:: Source document ::

Your assessment of interchange rates is overly general and does not take into account the risk modelling that acquirers actually perform - the rate levied on merchants is not uniform. Any merchant seeking to accept cards bearing an American Express mark is obligated to engage with American Express - the fee structure will either differentiate bank-issued American Express cards from closed-loop cards (thus complicating the cost of payment acceptance for merchants and not providing clear price signaling for merchants or consumers) or will provide a single rate for American Express acceptance (thus not providing any clarity for merchants or consumers).

Regarding the idea of the removal of interchange fees, what does the complete removal of said fees achieve? Should interchange be zero, how exactly will the card holder protections, scheme compliance, PCI DSS compliance and network connectivity be funded?

Your assessment of card acceptance cost does not assign any cost to engagement with Payment Service Providers, management of PCI DSS compliance, segregation of card holder data from other business data, fraud management, chargeback handling and many other factors.

The removal of interchange fees is an interesting idea - would said removal increase the cost for those using said payment methods or remove them from the market entirely?

You've addressed the NPP - said platform is very far from being delivered. SPS have made presentations regarding this platform, as they have for contactless-payments on ePAL's platform with zero market impact and no market outcome.

Your statement that PayPal is a separate company and "in bed" with ePAL does not at all address the issue being discussed. ePAL have not afforded their customers any new products in over 20 years and are completely irrelevant and their involvement in the payments market is only afforded due to the interests of ePAL's owners.

The view that interchange funds reward programs solely is not at all appreciative of the costs of handling payment systems and payments in general.

:::
:: Listed entries ::

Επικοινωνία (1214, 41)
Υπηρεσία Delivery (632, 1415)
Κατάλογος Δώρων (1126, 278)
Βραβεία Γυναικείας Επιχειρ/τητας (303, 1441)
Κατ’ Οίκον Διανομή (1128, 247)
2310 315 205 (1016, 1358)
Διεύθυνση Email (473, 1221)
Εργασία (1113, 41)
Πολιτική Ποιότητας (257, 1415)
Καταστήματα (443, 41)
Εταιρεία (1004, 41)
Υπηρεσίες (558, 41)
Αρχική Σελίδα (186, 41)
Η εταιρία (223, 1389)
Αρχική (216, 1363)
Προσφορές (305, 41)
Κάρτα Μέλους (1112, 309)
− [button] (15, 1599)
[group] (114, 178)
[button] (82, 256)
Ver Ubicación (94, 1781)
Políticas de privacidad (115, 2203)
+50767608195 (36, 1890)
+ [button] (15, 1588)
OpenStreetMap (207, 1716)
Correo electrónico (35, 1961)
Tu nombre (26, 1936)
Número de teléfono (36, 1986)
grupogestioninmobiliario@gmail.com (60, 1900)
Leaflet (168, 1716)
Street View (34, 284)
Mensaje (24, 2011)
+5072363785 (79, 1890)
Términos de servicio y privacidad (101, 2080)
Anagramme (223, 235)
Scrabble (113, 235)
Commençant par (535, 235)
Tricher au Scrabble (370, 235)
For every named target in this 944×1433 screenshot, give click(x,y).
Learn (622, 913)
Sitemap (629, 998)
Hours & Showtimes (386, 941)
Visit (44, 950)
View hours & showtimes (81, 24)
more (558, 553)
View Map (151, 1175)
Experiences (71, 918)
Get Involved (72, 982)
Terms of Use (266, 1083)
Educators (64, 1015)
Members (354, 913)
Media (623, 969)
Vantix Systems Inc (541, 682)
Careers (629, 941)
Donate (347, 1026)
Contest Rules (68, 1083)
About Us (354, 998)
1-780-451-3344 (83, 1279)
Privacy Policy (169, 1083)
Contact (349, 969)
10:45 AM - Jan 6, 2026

:::

**The problem**
In the text on interchange fees, rewrite the passage between "You've addressed the" and "payments in general.", inclusive, changing "NPP" to "New Payments Platform".

**Output below**
You've addressed the New Payments Platform - said platform is very far from being delivered. SPS have made presentations regarding this platform, as they have for contactless-payments on ePAL's platform with zero market impact and no market outcome.

Your statement that PayPal is a separate company and "in bed" with ePAL does not at all address the issue being discussed. ePAL have not afforded their customers any new products in over 20 years and are completely irrelevant and their involvement in the payments market is only afforded due to the interests of ePAL's owners.

The view that interchange funds reward programs solely is not at all appreciative of the costs of handling payment systems and payments in general.